- Promotion: K-1
- Date: July 5, 2003
- Venue: Saitama Super Arena
- City: Saitama, Japan
- Attendance: 15,600

Event chronology
| K-1 Beast II 2003 | K-1 World MAX 2003 World Tournament Final | K-1 World Grand Prix 2003 in Fukuoka |

= K-1 World MAX 2003 World Tournament final =

K-1 martial arts event in 2003

K-1 World MAX 2003 World Tournament Final was a kickboxing event promoted by the K-1 organization. It was the second ever K-1 MAX final for middleweight kickboxers (70 kg/154 lb weight class) involving eight finalists and two reserve fighters, with all bouts fought under K-1 rules. The tournament fighters had qualified via preliminary tournaments, had been involved in the previous years final, or had been invited due to their achievements in kickboxing and Muay Thai (more information on the fighters is detailed by the bulleted list below). As well as tournament bouts there was also a super fight, also fought under K-1 rules. In total there were twelve fighters at the event, representing seven countries.

The tournament winner was the home favourite Masato who defeated reigning champion Albert Kraus by knockout, in what was a very entertaining event with five stoppages in the eight bouts. Both Masato and Kraus had challenging routes to the final with Masato having a close decision victory over Mike Zambidis and Kraus overcoming up and comer and future K-1 MAX champion Andy Souwer in the quarter-finals. The event was held in Saitama at the Saitama Super Arena, on Saturday, 5 July 2003.

Finalists
- BRA Marfio Canoletti - K-1 MAX Brazil 2002 champion, W.K.N. Brazil Muay Thai champion
- NLD Albert Kraus - reigning K-1 World MAX 2002 champion, W.K.A. world champion '01
- USA Duane Ludwig - invitee, K-1 MAX USA 2002 champion, x2 I.K.F. U.S.A. national Muay Thai amateur champion
- JPN Masato - K-1 MAX Japan 2003 champion, I.S.K.A. oriental rules welterweight world champion '00, A.J.K.F welterweight champion '99
- THA Sakeddaw Kiatputon - invitee, Rajadamnern Stadium champion
- NLD Andy Souwer - S-Cup 2002 champion, multiple Muay Thai and kickboxing world champion
- JPN Kozo Takeda - K-1 MAX Japan 2003 runner up, former Rajadamnern Stadium champion
- GRE Mike Zambidis - K-1 Oceania MAX 2002 champion, multiple world champion (Kings of the Ring, W.O.K.A)

[Extracted listing]
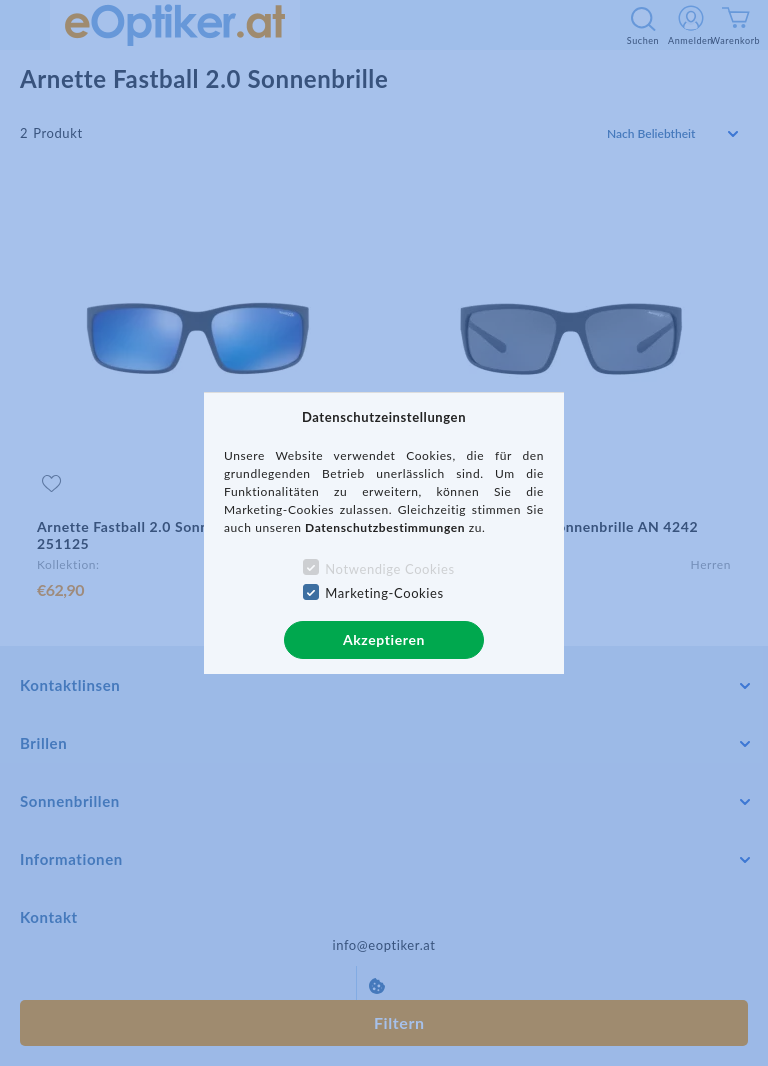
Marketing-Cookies (384, 593)
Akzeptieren (384, 639)
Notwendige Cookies (389, 569)
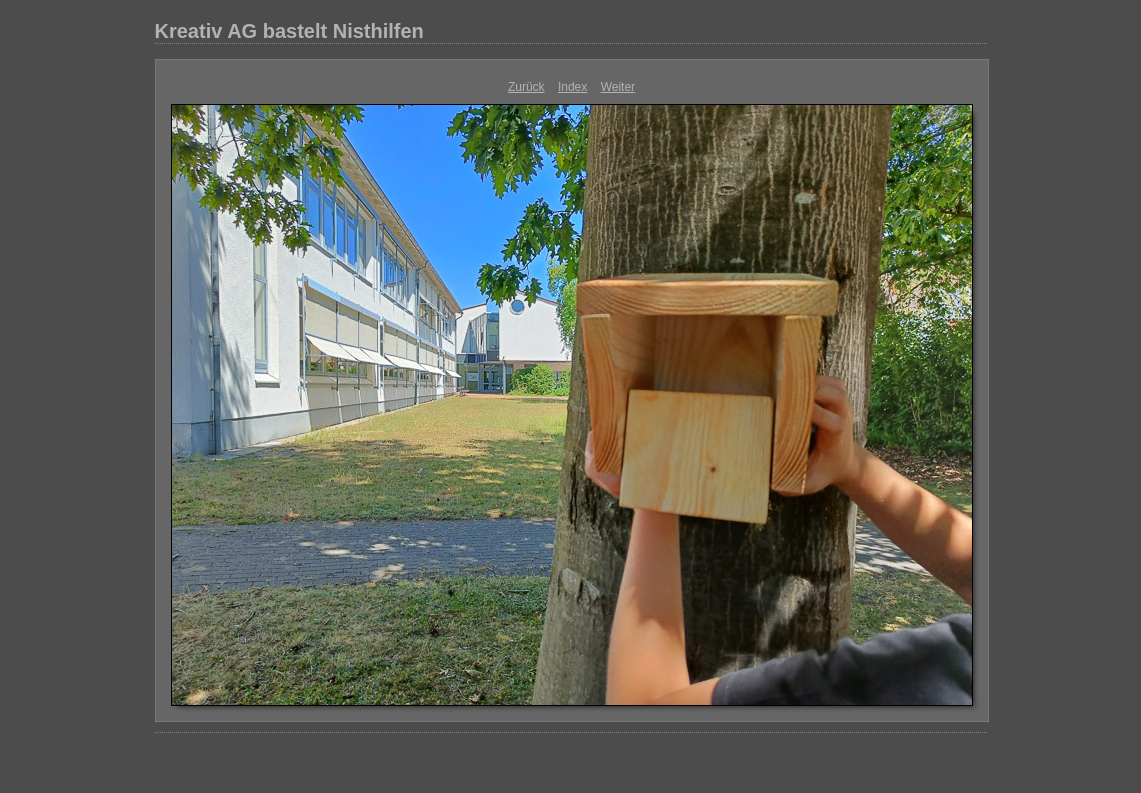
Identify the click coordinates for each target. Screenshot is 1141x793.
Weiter (618, 87)
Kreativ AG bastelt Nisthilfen (289, 31)
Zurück (526, 87)
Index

» **TASK SET**:
(a) According to the K-1 World MAX 2003 article, what was the attendance at the event?
(b) From the K-1 World MAX 2003 article, pull out the passage starting with "The tournament winner" and going on through "5 July 2003.".
This listing was taken from a different source than the K-1 World MAX 2003 article.

» **EXERCISE RESULTS**:
(a) 15,600

(b)
The tournament winner was the home favourite Masato who defeated reigning champion Albert Kraus by knockout, in what was a very entertaining event with five stoppages in the eight bouts. Both Masato and Kraus had challenging routes to the final with Masato having a close decision victory over Mike Zambidis and Kraus overcoming up and comer and future K-1 MAX champion Andy Souwer in the quarter-finals. The event was held in Saitama at the Saitama Super Arena, on Saturday, 5 July 2003.